ITEMS:

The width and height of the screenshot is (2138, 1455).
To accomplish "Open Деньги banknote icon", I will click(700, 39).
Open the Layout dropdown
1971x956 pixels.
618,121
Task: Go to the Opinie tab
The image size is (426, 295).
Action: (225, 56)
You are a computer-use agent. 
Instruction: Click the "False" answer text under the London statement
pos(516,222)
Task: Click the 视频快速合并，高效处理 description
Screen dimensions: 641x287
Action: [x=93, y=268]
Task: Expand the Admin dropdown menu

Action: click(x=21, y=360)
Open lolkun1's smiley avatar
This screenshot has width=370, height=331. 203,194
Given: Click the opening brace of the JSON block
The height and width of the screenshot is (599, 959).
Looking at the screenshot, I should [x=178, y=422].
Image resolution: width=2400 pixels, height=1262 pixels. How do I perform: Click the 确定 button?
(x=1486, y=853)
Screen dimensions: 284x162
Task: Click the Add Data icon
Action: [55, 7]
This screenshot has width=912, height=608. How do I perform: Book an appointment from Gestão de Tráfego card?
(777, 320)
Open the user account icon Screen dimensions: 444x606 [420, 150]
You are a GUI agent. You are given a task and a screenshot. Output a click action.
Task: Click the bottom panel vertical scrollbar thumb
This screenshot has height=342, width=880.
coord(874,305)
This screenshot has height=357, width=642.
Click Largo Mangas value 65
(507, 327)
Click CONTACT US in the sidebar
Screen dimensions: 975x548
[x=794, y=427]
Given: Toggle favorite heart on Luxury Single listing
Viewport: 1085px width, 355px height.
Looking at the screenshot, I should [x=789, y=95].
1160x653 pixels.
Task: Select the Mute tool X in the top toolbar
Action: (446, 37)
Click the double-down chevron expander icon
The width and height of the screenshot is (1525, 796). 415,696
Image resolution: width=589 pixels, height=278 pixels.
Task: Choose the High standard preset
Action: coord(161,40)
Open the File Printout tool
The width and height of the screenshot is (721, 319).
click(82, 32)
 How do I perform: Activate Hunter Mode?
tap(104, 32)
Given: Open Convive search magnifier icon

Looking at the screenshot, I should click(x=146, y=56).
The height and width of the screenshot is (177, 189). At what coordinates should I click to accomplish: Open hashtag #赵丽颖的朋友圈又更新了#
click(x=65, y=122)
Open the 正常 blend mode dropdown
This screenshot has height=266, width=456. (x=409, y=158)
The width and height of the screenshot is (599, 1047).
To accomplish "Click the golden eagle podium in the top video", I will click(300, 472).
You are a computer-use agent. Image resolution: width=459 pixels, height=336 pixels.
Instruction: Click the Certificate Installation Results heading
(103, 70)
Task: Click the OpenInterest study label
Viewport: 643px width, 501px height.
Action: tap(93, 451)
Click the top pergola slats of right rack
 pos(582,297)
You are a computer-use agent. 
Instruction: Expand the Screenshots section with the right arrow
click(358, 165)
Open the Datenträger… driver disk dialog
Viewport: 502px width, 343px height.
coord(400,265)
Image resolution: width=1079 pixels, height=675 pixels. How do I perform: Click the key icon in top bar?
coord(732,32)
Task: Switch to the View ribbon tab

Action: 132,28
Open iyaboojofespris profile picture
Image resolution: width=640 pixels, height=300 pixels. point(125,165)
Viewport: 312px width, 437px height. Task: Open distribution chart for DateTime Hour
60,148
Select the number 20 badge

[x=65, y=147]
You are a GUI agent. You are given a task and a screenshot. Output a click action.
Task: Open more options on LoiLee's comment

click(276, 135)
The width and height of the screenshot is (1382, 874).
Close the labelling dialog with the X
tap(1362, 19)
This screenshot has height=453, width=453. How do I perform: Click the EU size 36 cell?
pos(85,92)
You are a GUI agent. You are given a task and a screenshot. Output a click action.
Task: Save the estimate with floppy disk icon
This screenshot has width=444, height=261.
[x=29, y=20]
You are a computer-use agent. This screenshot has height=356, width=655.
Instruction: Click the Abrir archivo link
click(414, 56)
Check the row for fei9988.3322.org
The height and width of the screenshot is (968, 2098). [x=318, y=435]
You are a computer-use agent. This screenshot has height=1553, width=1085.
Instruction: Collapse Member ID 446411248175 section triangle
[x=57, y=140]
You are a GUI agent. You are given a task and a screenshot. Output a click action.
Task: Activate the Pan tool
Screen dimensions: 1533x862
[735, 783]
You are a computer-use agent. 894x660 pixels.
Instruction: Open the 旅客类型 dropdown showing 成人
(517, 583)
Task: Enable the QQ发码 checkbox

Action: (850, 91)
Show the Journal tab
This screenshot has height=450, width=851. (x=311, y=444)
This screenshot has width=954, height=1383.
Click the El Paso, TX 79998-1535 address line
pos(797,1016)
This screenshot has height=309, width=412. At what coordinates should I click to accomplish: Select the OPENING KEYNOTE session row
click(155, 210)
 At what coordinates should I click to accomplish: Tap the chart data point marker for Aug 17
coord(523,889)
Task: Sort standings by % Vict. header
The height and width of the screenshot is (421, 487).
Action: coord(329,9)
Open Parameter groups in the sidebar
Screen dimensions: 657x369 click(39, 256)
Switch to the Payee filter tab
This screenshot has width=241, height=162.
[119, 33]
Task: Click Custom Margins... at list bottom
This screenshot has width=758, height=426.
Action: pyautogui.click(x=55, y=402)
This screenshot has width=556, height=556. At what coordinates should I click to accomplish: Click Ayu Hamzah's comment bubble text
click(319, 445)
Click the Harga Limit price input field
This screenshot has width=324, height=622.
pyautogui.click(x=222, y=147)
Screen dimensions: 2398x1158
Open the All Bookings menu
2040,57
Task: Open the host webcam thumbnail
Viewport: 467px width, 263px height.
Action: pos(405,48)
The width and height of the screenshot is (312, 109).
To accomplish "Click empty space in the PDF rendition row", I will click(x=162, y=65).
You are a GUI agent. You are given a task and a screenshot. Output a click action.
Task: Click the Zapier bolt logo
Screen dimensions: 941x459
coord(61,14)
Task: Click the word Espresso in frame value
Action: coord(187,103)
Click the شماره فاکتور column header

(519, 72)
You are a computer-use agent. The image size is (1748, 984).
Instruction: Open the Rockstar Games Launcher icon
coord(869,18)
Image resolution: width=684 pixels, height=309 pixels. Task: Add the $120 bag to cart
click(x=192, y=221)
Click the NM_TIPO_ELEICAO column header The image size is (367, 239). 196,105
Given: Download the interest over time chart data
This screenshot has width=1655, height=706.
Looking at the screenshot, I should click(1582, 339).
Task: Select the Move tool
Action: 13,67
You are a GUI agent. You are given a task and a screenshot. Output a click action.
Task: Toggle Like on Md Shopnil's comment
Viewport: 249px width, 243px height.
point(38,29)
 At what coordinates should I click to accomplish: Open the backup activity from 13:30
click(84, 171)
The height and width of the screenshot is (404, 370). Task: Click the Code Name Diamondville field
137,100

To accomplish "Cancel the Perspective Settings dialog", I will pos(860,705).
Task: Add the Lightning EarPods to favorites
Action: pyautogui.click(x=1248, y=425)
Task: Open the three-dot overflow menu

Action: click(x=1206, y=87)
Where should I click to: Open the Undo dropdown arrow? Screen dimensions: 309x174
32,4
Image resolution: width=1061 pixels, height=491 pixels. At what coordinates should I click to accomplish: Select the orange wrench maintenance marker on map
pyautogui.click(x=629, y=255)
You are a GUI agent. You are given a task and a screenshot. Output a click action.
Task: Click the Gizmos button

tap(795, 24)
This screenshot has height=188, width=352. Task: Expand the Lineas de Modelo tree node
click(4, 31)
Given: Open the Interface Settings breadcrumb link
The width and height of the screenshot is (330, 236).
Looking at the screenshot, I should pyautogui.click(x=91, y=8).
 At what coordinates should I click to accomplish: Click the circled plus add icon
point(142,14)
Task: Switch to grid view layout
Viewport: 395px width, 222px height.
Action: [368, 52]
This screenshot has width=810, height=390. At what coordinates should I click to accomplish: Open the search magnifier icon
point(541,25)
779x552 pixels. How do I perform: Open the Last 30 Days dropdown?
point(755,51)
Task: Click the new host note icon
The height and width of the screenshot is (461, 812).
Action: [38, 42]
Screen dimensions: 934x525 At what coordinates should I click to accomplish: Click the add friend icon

AIM OF THE EXERCISE: Please extract the lines above, from the line with "Image resolution: width=2400" up to and including the line with "Looking at the screenshot, I should click(x=146, y=56).", reproducing them unchanged.

TASK OUTPUT:
Image resolution: width=2400 pixels, height=1262 pixels. How do I perform: Click the 确定 button?
(x=1486, y=853)
Screen dimensions: 284x162
Task: Click the Add Data icon
Action: [55, 7]
This screenshot has width=912, height=608. How do I perform: Book an appointment from Gestão de Tráfego card?
(777, 320)
Open the user account icon Screen dimensions: 444x606 [420, 150]
You are a GUI agent. You are given a task and a screenshot. Output a click action.
Task: Click the bottom panel vertical scrollbar thumb
This screenshot has height=342, width=880.
coord(874,305)
This screenshot has height=357, width=642.
Click Largo Mangas value 65
(507, 327)
Click CONTACT US in the sidebar
Screen dimensions: 975x548
[x=794, y=427]
Given: Toggle favorite heart on Luxury Single listing
Viewport: 1085px width, 355px height.
Looking at the screenshot, I should [x=789, y=95].
1160x653 pixels.
Task: Select the Mute tool X in the top toolbar
Action: (446, 37)
Click the double-down chevron expander icon
The width and height of the screenshot is (1525, 796). 415,696
Image resolution: width=589 pixels, height=278 pixels.
Task: Choose the High standard preset
Action: coord(161,40)
Open the File Printout tool
The width and height of the screenshot is (721, 319).
click(82, 32)
 How do I perform: Activate Hunter Mode?
tap(104, 32)
Given: Open Convive search magnifier icon

Looking at the screenshot, I should click(x=146, y=56).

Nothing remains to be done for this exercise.